Brockley Hill | |
---|---|
Location | Brockley Hill |
Local authority | Barnet |
Grid reference | TQ187931 |
Owner | Never Opened |
Number of platforms | 2 |
Railway companies | |
Original company | London Underground |
Other information | |
Coordinates | 51°37′26″N 0°17′13″W / 51.624°N 0.287°W |
London transport portal |
Brockley Hill was a proposed London Underground station that was going to be built at Brockley Hill in north London as part of the 1935-1940 New Works Programme for the London Passenger Transport Board. This station would have been the first of three to be built as part of a 1930s extension project (known as the "Northern Heights") to extend the Northern Line to Bushey Heath. The next stops being Elstree South and Bushey Heath, both would have been near the Aldenham Works, London Transport's main bus overhaul depot.

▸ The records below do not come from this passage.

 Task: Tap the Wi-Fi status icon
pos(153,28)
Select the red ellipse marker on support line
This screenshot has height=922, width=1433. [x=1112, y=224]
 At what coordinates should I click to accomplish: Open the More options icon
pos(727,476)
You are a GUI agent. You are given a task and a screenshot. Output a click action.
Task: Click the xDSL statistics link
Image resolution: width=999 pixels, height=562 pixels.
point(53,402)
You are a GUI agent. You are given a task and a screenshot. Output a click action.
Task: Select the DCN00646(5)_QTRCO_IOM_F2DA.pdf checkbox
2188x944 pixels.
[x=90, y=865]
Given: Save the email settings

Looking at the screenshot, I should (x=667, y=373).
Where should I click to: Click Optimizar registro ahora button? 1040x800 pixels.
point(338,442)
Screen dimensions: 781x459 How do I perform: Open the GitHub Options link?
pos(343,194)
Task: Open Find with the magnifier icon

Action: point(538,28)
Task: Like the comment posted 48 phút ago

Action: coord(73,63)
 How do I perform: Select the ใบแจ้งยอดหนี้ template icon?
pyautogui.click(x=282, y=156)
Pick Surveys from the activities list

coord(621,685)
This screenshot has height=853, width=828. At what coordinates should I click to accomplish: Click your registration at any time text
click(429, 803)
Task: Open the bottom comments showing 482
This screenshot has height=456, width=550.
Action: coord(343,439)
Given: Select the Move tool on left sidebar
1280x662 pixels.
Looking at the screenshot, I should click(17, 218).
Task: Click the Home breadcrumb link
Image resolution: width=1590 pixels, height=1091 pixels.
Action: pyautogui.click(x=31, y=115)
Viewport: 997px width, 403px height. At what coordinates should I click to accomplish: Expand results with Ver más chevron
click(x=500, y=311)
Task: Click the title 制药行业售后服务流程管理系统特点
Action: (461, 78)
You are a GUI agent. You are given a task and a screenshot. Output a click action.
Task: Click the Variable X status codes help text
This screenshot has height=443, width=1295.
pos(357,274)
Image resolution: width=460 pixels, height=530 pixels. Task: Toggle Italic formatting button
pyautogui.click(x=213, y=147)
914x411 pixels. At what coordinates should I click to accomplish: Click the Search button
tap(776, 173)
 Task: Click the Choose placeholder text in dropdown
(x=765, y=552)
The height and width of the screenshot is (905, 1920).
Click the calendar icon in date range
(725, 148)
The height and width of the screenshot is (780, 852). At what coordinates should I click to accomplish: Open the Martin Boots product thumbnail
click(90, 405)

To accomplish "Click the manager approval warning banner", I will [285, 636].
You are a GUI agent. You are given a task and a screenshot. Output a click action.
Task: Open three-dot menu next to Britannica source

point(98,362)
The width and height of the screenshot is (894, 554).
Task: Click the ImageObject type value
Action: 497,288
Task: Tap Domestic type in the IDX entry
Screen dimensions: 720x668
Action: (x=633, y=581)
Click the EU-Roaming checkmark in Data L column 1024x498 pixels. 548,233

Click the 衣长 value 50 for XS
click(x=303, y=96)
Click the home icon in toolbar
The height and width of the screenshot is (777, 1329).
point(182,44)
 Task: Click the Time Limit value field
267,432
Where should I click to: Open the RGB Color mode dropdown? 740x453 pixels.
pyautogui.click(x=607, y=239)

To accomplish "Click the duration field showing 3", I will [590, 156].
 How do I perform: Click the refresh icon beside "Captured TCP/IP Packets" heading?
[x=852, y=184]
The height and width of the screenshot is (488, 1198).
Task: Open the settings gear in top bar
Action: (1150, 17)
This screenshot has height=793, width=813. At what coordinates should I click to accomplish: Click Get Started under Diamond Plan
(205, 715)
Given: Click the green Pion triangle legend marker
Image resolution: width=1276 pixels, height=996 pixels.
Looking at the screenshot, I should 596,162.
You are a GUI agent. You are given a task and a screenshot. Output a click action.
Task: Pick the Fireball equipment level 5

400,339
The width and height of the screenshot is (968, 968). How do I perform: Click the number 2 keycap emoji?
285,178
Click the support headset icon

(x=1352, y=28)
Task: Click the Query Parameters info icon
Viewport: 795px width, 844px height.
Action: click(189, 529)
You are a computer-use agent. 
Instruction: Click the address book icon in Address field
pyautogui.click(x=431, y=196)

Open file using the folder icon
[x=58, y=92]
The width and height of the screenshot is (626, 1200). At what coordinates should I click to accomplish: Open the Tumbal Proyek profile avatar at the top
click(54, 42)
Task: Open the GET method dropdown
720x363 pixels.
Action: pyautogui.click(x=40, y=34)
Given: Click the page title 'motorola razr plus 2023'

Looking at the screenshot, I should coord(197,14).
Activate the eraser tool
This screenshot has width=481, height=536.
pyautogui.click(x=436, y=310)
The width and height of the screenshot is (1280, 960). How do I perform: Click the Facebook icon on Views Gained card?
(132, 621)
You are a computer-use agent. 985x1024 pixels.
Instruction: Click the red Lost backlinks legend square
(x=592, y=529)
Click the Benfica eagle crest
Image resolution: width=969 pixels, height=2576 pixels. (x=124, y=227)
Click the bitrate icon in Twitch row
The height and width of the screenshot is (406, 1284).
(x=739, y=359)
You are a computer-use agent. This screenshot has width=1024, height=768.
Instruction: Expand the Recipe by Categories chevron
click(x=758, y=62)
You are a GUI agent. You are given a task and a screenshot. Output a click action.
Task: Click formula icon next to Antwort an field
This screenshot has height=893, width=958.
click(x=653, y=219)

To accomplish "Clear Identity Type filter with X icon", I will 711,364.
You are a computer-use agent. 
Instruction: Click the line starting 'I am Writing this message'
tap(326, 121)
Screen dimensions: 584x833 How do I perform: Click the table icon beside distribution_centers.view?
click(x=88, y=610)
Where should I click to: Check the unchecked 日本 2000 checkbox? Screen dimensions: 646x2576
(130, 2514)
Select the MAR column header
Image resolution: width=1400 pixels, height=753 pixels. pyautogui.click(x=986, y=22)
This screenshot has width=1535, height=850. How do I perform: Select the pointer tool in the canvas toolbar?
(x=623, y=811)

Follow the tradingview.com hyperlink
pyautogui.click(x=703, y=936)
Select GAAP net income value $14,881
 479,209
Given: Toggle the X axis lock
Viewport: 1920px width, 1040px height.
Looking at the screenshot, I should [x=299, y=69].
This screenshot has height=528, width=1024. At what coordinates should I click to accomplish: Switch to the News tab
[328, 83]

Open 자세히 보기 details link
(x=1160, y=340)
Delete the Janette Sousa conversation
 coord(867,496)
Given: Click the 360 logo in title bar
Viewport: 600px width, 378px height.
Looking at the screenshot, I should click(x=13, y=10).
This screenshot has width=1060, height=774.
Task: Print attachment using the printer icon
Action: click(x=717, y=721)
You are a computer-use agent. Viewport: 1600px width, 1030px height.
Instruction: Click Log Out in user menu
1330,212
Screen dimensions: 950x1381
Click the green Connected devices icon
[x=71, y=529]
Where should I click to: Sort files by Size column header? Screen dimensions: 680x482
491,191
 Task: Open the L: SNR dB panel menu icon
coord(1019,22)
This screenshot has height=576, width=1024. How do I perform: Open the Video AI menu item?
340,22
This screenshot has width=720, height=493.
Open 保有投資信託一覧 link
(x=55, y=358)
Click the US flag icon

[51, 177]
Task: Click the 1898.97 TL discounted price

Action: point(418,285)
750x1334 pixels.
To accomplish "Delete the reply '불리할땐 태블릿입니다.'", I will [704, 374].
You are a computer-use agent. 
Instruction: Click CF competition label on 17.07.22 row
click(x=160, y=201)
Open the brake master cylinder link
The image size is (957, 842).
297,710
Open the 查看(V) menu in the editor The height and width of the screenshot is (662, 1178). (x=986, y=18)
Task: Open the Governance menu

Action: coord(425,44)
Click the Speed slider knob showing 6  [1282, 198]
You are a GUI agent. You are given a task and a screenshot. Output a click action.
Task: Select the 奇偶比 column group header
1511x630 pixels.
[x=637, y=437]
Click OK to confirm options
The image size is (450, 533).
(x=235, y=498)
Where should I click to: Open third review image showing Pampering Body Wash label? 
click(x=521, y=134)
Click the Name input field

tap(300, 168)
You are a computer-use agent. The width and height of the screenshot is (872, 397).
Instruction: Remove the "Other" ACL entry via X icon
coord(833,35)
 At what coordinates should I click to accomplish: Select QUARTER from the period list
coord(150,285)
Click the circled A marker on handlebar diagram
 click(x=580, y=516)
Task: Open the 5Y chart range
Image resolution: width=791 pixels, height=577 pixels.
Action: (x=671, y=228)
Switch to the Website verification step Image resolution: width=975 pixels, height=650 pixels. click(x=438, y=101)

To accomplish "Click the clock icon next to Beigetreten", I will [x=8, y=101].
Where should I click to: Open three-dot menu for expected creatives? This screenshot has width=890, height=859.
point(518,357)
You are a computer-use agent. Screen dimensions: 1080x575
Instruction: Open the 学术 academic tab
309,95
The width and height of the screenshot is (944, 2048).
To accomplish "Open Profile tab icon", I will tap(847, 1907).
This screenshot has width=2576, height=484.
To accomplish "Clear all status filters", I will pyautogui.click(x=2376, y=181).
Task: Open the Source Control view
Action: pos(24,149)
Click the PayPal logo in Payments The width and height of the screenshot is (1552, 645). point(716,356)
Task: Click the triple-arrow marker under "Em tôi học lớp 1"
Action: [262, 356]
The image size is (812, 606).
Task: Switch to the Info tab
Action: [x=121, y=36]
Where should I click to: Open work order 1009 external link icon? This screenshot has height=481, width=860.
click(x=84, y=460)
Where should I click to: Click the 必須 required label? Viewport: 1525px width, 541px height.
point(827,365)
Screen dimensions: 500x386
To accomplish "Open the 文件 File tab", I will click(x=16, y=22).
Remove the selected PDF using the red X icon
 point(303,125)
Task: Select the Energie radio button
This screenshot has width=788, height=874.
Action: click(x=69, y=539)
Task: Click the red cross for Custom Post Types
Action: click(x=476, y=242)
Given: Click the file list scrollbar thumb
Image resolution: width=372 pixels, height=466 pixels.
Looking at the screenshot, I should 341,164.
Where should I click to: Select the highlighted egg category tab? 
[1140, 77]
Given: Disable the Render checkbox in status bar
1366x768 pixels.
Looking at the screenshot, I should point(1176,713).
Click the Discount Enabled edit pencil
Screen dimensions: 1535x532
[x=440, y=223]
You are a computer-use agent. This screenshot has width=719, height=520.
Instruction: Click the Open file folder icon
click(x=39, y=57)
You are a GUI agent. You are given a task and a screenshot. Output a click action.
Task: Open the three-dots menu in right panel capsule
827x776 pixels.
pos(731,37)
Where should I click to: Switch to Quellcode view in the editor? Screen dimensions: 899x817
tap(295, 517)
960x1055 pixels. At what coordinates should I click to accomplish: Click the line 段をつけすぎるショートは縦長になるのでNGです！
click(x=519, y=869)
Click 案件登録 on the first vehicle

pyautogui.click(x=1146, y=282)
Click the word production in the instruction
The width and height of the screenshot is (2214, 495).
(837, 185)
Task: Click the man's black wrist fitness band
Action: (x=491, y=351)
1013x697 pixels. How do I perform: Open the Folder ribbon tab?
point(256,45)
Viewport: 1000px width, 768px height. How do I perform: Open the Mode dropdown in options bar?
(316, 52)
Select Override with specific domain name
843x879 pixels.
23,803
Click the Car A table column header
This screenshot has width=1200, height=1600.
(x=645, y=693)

Brockley Hill station was never completed because project funding was withdrawn in December 1939 due to the outbreak of the Second World War. Post-war the project did not restart because the Town and Country Planning Act 1947 had created the Metropolitan Green Belt around London curtailing further urban expansion. Without the planned housing estates to serve the line, the Northern Heights extension project was permanently cancelled. Most of the pre-war brick foundations for Brockley Hill station and its approach viaduct were demolished in the subsequent decade. The station's location is in what is now Edgware Way Grassland close to Edgwarebury Park on the north side of the junction of Edgware Way / Watford Bypass (A41), and Spur Road (A410).